Judy is still working a couple of days a week, to a large degree because she enjoys the friendship of her workmates, but in part I think because she loves contributing and feeling of value to an organisation and community. There are also some work tasks that she can do extraordinarily well, and a lack of these skills from her absence would cause her office disruption while others were required to gain those skills, possibly forcibly against their will, and probably never as effectively. Sympathy may be a factor.

A new boss started a few weeks back in Judy's office, and he has quickly developed an attachment to (dependency on?) Judy because she has a great work ethic, and a memory second to none. He would probably assert that she could probably do his job very well, as after a week or so he asked "Do you think you could work more days?"

What's been quick is his desire to implement "improvement opportunities" for the office. Every new boss does so, and fair enough.

It took just one short day of the new boss's first improvement earthquake to hit the staff, followed by heavy aftershocks in the days immediately following. Going to work became less fun, and in short order, even with Judy on light duties because of her illness.

It can be asserted that offices shouldn't be for fun. That they should be for getting on with the business of delivering the function of work. But in my own work circumstance great emphasis is placed on making the place where I work a great place to work. The Business Review Weekly magazine confirms this by bestowing on my employer a terrific ranking every year in their Great Places to Work survey, as voted by our staff.

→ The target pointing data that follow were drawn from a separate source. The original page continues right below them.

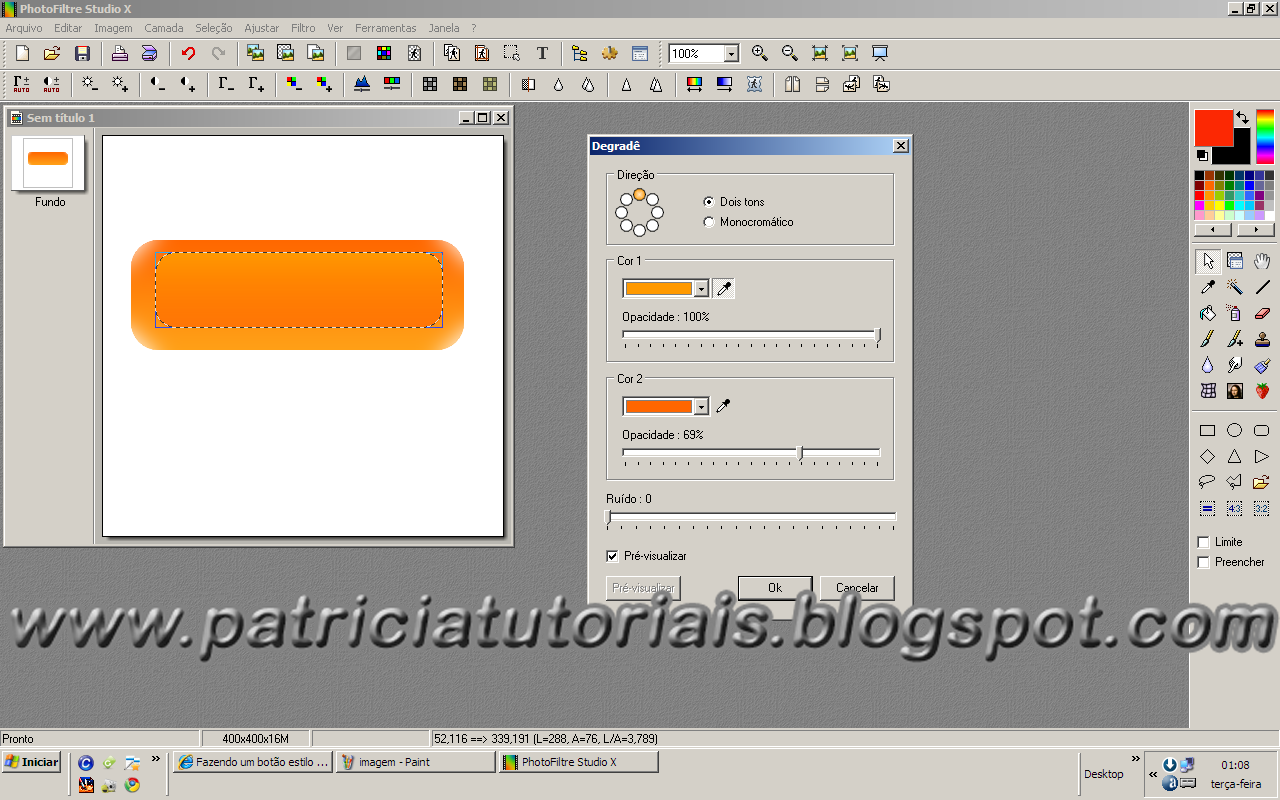Select the Eyedropper tool in the tool palette
The image size is (1280, 800).
[x=1207, y=287]
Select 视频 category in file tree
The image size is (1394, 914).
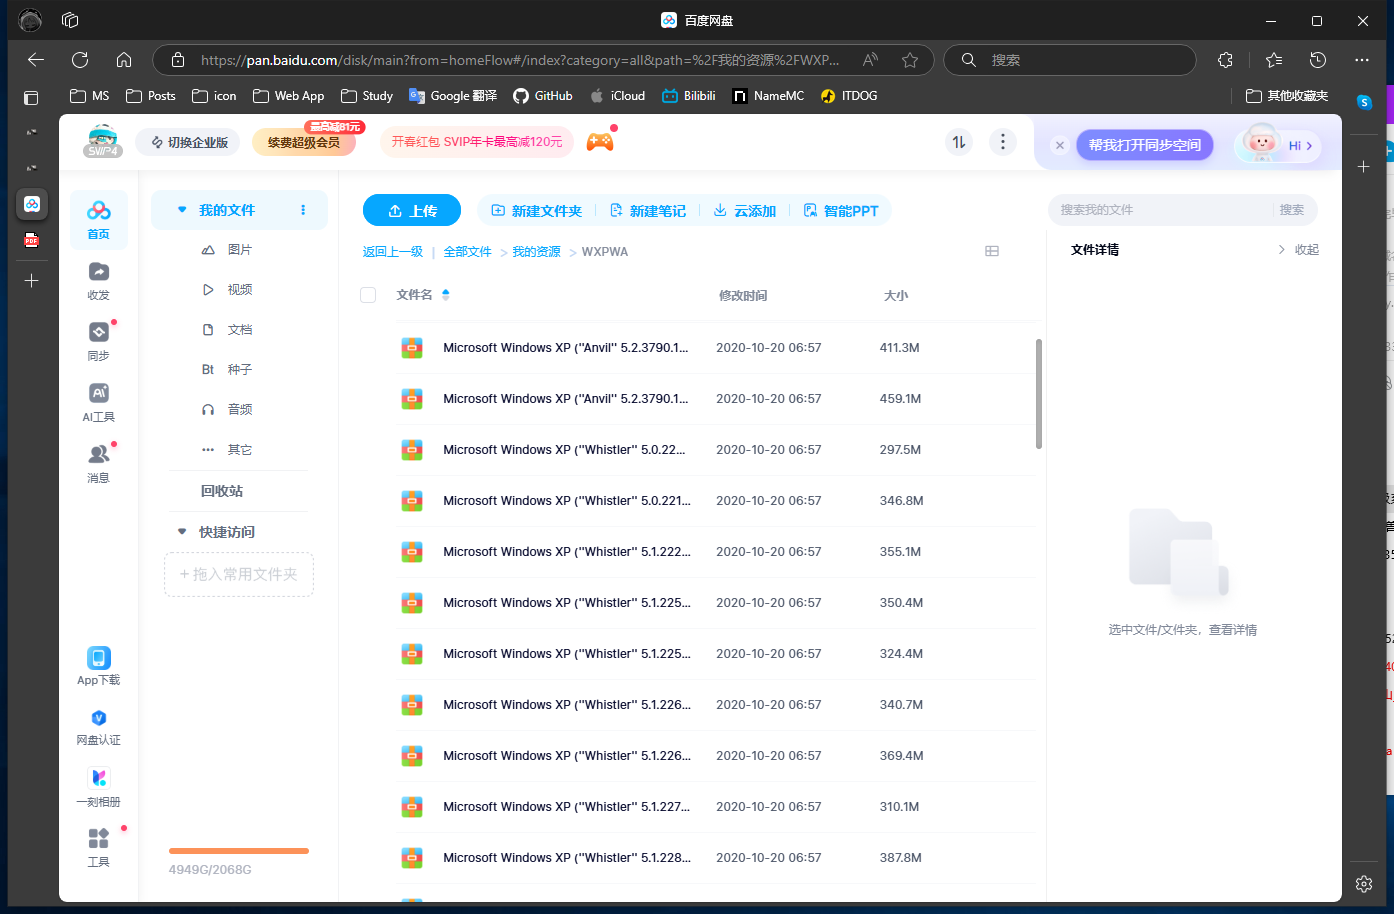[x=239, y=290]
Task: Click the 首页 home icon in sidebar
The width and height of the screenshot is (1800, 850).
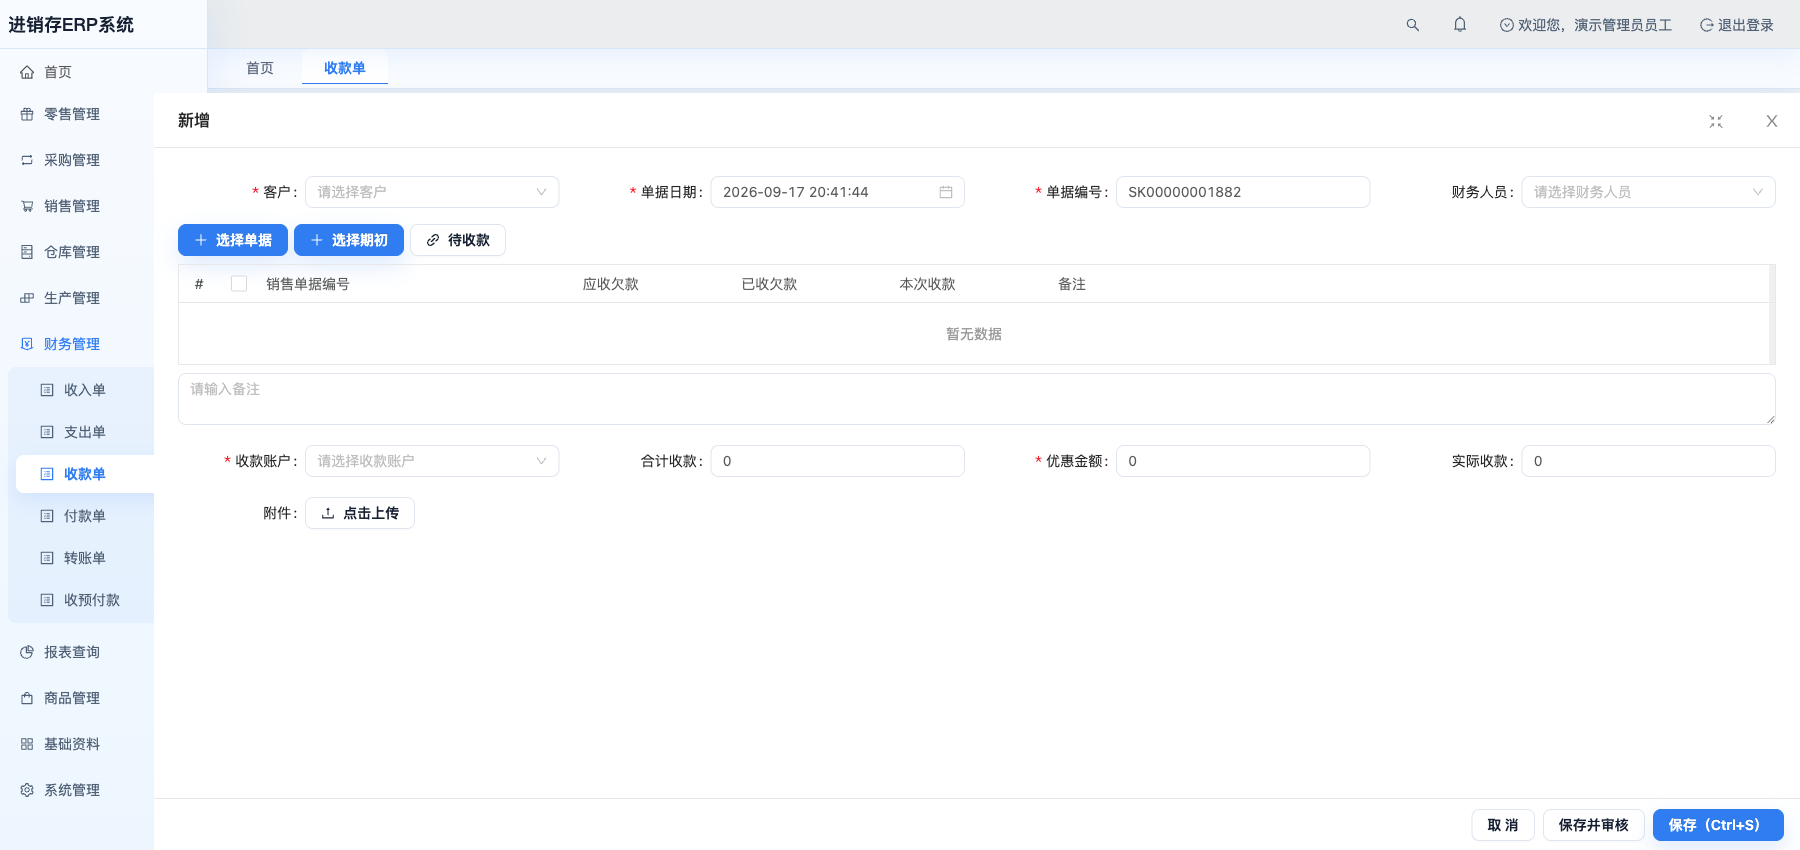Action: [27, 72]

Being a great place to work requires a balance of delivering on the goals of the employer, and the needs of the staff. If the staff are happy, then the greater the likelihood of the employer's goals being met. "Fun" is just one element, but this simple word is simplistically summarising "wellbeing", and "compassion", and "camaraderie", and "awareness", and "togetherness", and "self worth" and "team" into one. It's a simple way of expressing a complex dynamic.

It would seem that the new boss at Judy's work may not fully appreciate this. Nice bloke. But working for a nice bloke is only a fraction of the equation.

After just one week, Judy was expected to fill and move archive boxes full of paper, and move other things around the office.

She has cancer. And she has a strong work ethic. The result?

The new boss was focused more on the goals he was trying to achieve, and less so on balancing that with a good dose of understanding, compassion and awareness. Had he done so, he would have achieved a better end result. What resulted was Judy's arm aching for weeks afterwards.

She should have said "No... I can't be doing that."

In this case, I hope her voice will be heard soon.

Finding a voice may also help others.

A hope is that through finding a voice in these written things that we might in some way help others, whether through the thoughts and experiences already written down, or those that will come in future.

Cancer is truly scary stuff, especially when someone tells you that right now what ails you is not a curable thing. I still have trouble getting my head around that. We do carry on in spite of it, though, and hopefully for a very long time.

The people that finding a voice helps will probably not end up being other sufferers of cancer. Rather, it will hopefully help the people who know someone who is suffering cancer. My hope is to express the feelings, and situations, and anguish, and pain to raise awareness. But more importantly I want to express the hope, and experiences, elation, humor, desire and situations that come along for the ride.

My hope is that one day a voice will tell us there's a cure at hand.

I have no idea who will read this now, or in the days, months and years to come, but hopefully someone who needs to hear about our story will hear that story, and be helped by it in some small way.